Stored data:

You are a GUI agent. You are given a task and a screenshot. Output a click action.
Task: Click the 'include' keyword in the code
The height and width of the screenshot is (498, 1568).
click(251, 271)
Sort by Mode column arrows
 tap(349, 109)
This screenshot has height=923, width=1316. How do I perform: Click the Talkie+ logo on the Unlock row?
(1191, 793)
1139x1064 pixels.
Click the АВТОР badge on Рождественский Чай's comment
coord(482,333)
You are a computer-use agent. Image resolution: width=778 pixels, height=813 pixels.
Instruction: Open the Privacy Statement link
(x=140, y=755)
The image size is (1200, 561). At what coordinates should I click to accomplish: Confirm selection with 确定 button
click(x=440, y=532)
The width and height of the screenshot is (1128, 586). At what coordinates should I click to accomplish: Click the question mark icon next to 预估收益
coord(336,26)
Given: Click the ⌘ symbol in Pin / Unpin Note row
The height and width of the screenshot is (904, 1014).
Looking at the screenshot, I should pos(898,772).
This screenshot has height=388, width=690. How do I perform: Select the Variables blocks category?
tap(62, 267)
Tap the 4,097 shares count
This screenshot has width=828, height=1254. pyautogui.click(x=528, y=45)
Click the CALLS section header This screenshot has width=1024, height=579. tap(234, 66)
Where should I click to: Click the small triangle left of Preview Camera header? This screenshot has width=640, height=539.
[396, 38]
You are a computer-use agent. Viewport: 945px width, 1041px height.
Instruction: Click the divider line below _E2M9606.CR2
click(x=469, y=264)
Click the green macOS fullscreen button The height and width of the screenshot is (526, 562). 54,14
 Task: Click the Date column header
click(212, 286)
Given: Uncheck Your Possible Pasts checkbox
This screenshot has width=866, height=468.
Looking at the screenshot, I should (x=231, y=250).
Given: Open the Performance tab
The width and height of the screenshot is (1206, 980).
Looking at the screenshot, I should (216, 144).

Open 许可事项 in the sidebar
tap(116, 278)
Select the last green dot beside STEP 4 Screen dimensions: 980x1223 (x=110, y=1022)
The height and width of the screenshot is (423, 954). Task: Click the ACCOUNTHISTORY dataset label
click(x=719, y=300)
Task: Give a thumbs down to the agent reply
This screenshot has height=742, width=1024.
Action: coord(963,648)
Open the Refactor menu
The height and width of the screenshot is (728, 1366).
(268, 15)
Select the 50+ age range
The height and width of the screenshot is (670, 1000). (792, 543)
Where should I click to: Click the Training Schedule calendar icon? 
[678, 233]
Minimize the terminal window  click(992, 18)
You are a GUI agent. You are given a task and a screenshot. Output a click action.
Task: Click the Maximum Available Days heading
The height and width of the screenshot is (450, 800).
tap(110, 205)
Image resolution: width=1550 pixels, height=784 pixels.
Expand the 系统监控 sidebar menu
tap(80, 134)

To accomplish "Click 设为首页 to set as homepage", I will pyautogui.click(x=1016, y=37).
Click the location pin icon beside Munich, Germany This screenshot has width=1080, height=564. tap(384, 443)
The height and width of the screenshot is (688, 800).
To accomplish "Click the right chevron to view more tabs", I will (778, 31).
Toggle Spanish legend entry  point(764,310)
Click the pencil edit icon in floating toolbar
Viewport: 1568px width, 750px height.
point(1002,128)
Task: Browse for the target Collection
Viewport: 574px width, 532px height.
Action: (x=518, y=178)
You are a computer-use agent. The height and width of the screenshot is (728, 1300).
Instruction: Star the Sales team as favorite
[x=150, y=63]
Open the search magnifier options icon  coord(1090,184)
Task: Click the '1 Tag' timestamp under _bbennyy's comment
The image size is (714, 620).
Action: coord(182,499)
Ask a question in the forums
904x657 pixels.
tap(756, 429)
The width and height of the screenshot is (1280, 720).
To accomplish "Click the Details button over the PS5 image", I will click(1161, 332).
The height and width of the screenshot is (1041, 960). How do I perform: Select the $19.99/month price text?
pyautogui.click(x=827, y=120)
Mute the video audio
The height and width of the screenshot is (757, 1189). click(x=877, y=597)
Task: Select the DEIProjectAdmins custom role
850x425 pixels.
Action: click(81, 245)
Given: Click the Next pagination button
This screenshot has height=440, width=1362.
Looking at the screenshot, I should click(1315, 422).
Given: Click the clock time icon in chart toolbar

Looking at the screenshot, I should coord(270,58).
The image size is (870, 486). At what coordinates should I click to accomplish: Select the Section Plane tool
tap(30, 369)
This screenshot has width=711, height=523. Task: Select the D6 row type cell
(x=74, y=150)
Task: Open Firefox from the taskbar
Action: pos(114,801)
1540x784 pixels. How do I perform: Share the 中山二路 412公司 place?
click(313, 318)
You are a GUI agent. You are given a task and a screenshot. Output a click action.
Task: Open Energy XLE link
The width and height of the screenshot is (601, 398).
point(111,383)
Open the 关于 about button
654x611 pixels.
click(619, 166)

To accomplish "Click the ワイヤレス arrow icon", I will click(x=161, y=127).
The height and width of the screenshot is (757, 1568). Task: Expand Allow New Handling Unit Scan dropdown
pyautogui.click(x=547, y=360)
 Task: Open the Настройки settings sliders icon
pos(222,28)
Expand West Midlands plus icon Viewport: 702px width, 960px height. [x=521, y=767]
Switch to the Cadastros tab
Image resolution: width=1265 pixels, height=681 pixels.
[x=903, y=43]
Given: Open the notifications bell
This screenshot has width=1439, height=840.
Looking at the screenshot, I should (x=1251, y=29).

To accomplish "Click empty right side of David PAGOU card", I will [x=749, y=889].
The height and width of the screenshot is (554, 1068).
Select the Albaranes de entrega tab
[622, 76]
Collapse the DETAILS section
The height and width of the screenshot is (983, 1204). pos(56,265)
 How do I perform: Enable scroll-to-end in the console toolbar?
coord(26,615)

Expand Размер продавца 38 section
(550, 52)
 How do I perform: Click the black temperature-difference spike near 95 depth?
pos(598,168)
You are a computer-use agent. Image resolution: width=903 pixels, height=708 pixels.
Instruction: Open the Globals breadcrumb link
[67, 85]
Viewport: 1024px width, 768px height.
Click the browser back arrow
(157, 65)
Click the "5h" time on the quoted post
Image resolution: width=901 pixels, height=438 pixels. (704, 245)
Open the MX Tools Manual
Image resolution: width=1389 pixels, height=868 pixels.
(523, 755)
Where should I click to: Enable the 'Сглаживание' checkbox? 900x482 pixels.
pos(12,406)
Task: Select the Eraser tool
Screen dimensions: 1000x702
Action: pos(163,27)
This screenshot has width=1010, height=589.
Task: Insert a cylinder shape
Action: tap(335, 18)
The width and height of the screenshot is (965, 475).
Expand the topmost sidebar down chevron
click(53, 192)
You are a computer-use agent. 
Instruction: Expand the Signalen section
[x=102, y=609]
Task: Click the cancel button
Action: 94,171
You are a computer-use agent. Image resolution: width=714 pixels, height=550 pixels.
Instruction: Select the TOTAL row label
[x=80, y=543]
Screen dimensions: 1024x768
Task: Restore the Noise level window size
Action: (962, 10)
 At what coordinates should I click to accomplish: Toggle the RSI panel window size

What the task asks:
Restate the data above word for word.

Task response:
You are a GUI agent. You are given a task and a screenshot. Output a click action.
Task: Click the 'include' keyword in the code
The height and width of the screenshot is (498, 1568).
click(251, 271)
Sort by Mode column arrows
 tap(349, 109)
This screenshot has height=923, width=1316. How do I perform: Click the Talkie+ logo on the Unlock row?
(1191, 793)
1139x1064 pixels.
Click the АВТОР badge on Рождественский Чай's comment
coord(482,333)
You are a computer-use agent. Image resolution: width=778 pixels, height=813 pixels.
Instruction: Open the Privacy Statement link
(x=140, y=755)
The image size is (1200, 561). At what coordinates should I click to accomplish: Confirm selection with 确定 button
click(x=440, y=532)
The width and height of the screenshot is (1128, 586). At what coordinates should I click to accomplish: Click the question mark icon next to 预估收益
coord(336,26)
Given: Click the ⌘ symbol in Pin / Unpin Note row
The height and width of the screenshot is (904, 1014).
Looking at the screenshot, I should pos(898,772).
This screenshot has height=388, width=690. How do I perform: Select the Variables blocks category?
tap(62, 267)
Tap the 4,097 shares count
This screenshot has width=828, height=1254. pyautogui.click(x=528, y=45)
Click the CALLS section header This screenshot has width=1024, height=579. tap(234, 66)
Where should I click to: Click the small triangle left of Preview Camera header? This screenshot has width=640, height=539.
[396, 38]
You are a computer-use agent. Viewport: 945px width, 1041px height.
Instruction: Click the divider line below _E2M9606.CR2
click(x=469, y=264)
Click the green macOS fullscreen button The height and width of the screenshot is (526, 562). 54,14
 Task: Click the Date column header
click(212, 286)
Given: Uncheck Your Possible Pasts checkbox
This screenshot has width=866, height=468.
Looking at the screenshot, I should (x=231, y=250).
Given: Open the Performance tab
The width and height of the screenshot is (1206, 980).
Looking at the screenshot, I should (216, 144).

Open 许可事项 in the sidebar
tap(116, 278)
Select the last green dot beside STEP 4 Screen dimensions: 980x1223 (x=110, y=1022)
The height and width of the screenshot is (423, 954). Task: Click the ACCOUNTHISTORY dataset label
click(x=719, y=300)
Task: Give a thumbs down to the agent reply
This screenshot has height=742, width=1024.
Action: coord(963,648)
Open the Refactor menu
The height and width of the screenshot is (728, 1366).
(268, 15)
Select the 50+ age range
The height and width of the screenshot is (670, 1000). (792, 543)
Where should I click to: Click the Training Schedule calendar icon? 
[678, 233]
Minimize the terminal window  click(992, 18)
You are a GUI agent. You are given a task and a screenshot. Output a click action.
Task: Click the Maximum Available Days heading
The height and width of the screenshot is (450, 800).
tap(110, 205)
Image resolution: width=1550 pixels, height=784 pixels.
Expand the 系统监控 sidebar menu
tap(80, 134)

To accomplish "Click 设为首页 to set as homepage", I will pyautogui.click(x=1016, y=37).
Click the location pin icon beside Munich, Germany This screenshot has width=1080, height=564. tap(384, 443)
The height and width of the screenshot is (688, 800).
To accomplish "Click the right chevron to view more tabs", I will (778, 31).
Toggle Spanish legend entry  point(764,310)
Click the pencil edit icon in floating toolbar
Viewport: 1568px width, 750px height.
point(1002,128)
Task: Browse for the target Collection
Viewport: 574px width, 532px height.
Action: (x=518, y=178)
You are a computer-use agent. The height and width of the screenshot is (728, 1300).
Instruction: Star the Sales team as favorite
[x=150, y=63]
Open the search magnifier options icon  coord(1090,184)
Task: Click the '1 Tag' timestamp under _bbennyy's comment
The image size is (714, 620).
Action: coord(182,499)
Ask a question in the forums
904x657 pixels.
tap(756, 429)
The width and height of the screenshot is (1280, 720).
To accomplish "Click the Details button over the PS5 image", I will click(1161, 332).
The height and width of the screenshot is (1041, 960). How do I perform: Select the $19.99/month price text?
pyautogui.click(x=827, y=120)
Mute the video audio
The height and width of the screenshot is (757, 1189). click(x=877, y=597)
Task: Select the DEIProjectAdmins custom role
850x425 pixels.
Action: click(81, 245)
Given: Click the Next pagination button
This screenshot has height=440, width=1362.
Looking at the screenshot, I should click(1315, 422).
Given: Click the clock time icon in chart toolbar

Looking at the screenshot, I should coord(270,58).
The image size is (870, 486). At what coordinates should I click to accomplish: Select the Section Plane tool
tap(30, 369)
This screenshot has width=711, height=523. Task: Select the D6 row type cell
(x=74, y=150)
Task: Open Firefox from the taskbar
Action: pos(114,801)
1540x784 pixels. How do I perform: Share the 中山二路 412公司 place?
click(313, 318)
You are a GUI agent. You are given a task and a screenshot. Output a click action.
Task: Open Energy XLE link
The width and height of the screenshot is (601, 398).
point(111,383)
Open the 关于 about button
654x611 pixels.
click(619, 166)

To accomplish "Click the ワイヤレス arrow icon", I will click(x=161, y=127).
The height and width of the screenshot is (757, 1568). Task: Expand Allow New Handling Unit Scan dropdown
pyautogui.click(x=547, y=360)
 Task: Open the Настройки settings sliders icon
pos(222,28)
Expand West Midlands plus icon Viewport: 702px width, 960px height. [x=521, y=767]
Switch to the Cadastros tab
Image resolution: width=1265 pixels, height=681 pixels.
[x=903, y=43]
Given: Open the notifications bell
This screenshot has width=1439, height=840.
Looking at the screenshot, I should (x=1251, y=29).

To accomplish "Click empty right side of David PAGOU card", I will [x=749, y=889].
The height and width of the screenshot is (554, 1068).
Select the Albaranes de entrega tab
[622, 76]
Collapse the DETAILS section
The height and width of the screenshot is (983, 1204). pos(56,265)
 How do I perform: Enable scroll-to-end in the console toolbar?
coord(26,615)

Expand Размер продавца 38 section
(550, 52)
 How do I perform: Click the black temperature-difference spike near 95 depth?
pos(598,168)
You are a computer-use agent. Image resolution: width=903 pixels, height=708 pixels.
Instruction: Open the Globals breadcrumb link
[67, 85]
Viewport: 1024px width, 768px height.
Click the browser back arrow
(157, 65)
Click the "5h" time on the quoted post
Image resolution: width=901 pixels, height=438 pixels. (704, 245)
Open the MX Tools Manual
Image resolution: width=1389 pixels, height=868 pixels.
(523, 755)
Where should I click to: Enable the 'Сглаживание' checkbox? 900x482 pixels.
pos(12,406)
Task: Select the Eraser tool
Screen dimensions: 1000x702
Action: pos(163,27)
This screenshot has width=1010, height=589.
Task: Insert a cylinder shape
Action: tap(335, 18)
The width and height of the screenshot is (965, 475).
Expand the topmost sidebar down chevron
click(53, 192)
You are a computer-use agent. 
Instruction: Expand the Signalen section
[x=102, y=609]
Task: Click the cancel button
Action: 94,171
You are a computer-use agent. Image resolution: width=714 pixels, height=550 pixels.
Instruction: Select the TOTAL row label
[x=80, y=543]
Screen dimensions: 1024x768
Task: Restore the Noise level window size
Action: (962, 10)
 At what coordinates should I click to accomplish: Toggle the RSI panel window size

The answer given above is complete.